No idea! Tidy Trev ain't so tidy. You have to stay in waiting for them to arrive as when the bins are empty they blow away down the street in strong winds, ours have landed up in town twice over the last few weeks, so did a few others, there were bins and lids all over the place.
It does not make any sense to me, what is the difference between a catalogue and a telephone directory? or even junk mail and envelopes or gummed paper, when is plastic not plastic at all? It just as well all go in the dust bin. Whatever you are left with is hardly worth the effort of sorting or saving, especially with the plastics, who has the time to separate it all.
What of junk mail, are you supposed to open the mail recycle the letters and throw away the envelopes. and when they do not arrive to collect it as they have a number of times in our area now and if they do cut the normal rubbish collection service to fortnightly now this scheme has started, where are those without back entrances or front gardens going to store all this rubbish? _________________ My life is no rehearsal There'll be no curtain call encore, so I've thrown my screwed up script away to ad lib my life once more!
I respect Tidy Trev Recycling Service's rodomontade's, although the first lies that it told us were relatively benign. Still, they have been progressing. They will continue to progress until there is no more truth; Tidy Trev recycling service's lies will grow until they blot out the sun. I admit I have a tendency to become a bit insensitive whenever I rebuke Tidy Trev for trying to increase people's stress and aggression. Tidy Trev gives me the heebie-jeebies, He is a small dollop of pond scum masquerading as a recycling service. It's easy for us to exclaim that we should defend the obscene status quo, and accept this implementation, a bold, new agenda for change, Tidy Trev recycling service is a confused protector of the enviornment, cardboard and plastic, his supporters need to be worked over with an oak table leg and then sentenced to 20 years of hard New Labour in order to straighten out their thinking. The sooner it comes to grips with that reality, the better for all of us. _________________ 'Unqualified Jedi Knight'. Are Dildo Baginses Hobbit Forming? Is Muffing the Mule a Crime? Makers of Flabbers to be Ghasted!

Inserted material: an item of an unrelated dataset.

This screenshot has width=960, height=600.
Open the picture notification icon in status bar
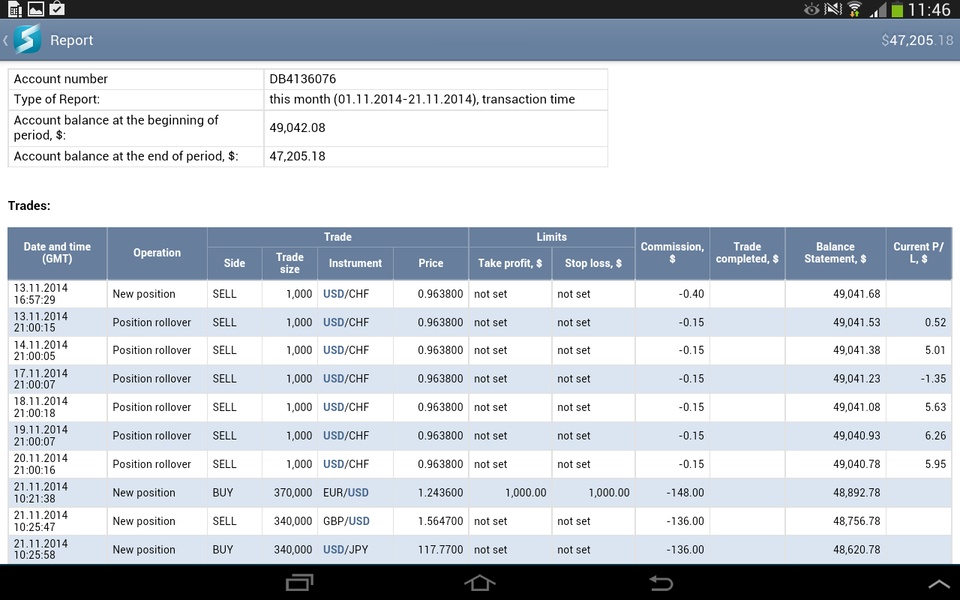coord(36,9)
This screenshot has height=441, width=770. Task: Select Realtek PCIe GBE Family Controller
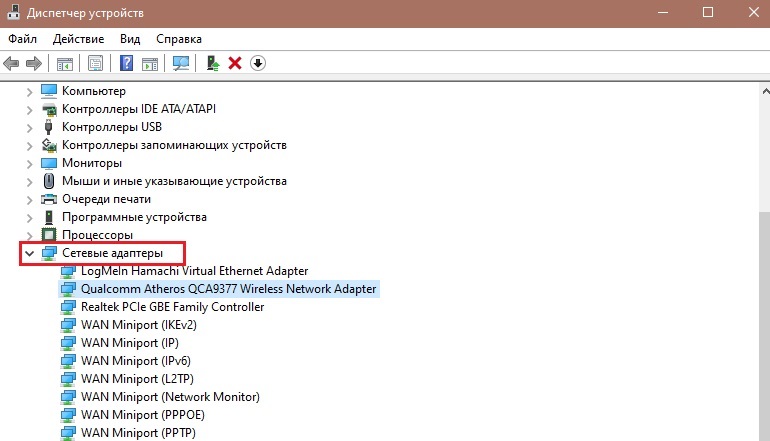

Last edited by Morris Minor on Thu Dec 21, 2006 11:47 pm; edited 1 time in total
Good point. However, could I just say that your contributions would be improved if
1. You could spell.
2. You had a rudimentary understanding of English (or Welsh) grammar.
3. You understood some of the multi-syllabic words you use.
Still good though. Well done.
ha ha
morris minor does seem to be lost in a sea of verbosity _________________ There are only three types of people in the world.
Welshmen, those who want to be Welsh and those with no ambition.
Looking on the brighter side we now know we have 2 for Tidy Trev
And three against
I think Tidy Trev's contribution could be improved if he turned up more often and on the days he is supposed to. Our bins are in and out like a yo yo _________________ My life is no rehearsal There'll be no curtain call encore, so I've thrown my screwed up script away to ad lib my life once more!
Posted: Thu Dec 21, 2006 11:04 pm Post subject: Take it down the valley!
Might I suggest everyone takes there rubbish (recylable that is) down the valley, perhaps to Risca where they will collect and recycle almost anything!
I guess they don't use `Tidy Trev` down there?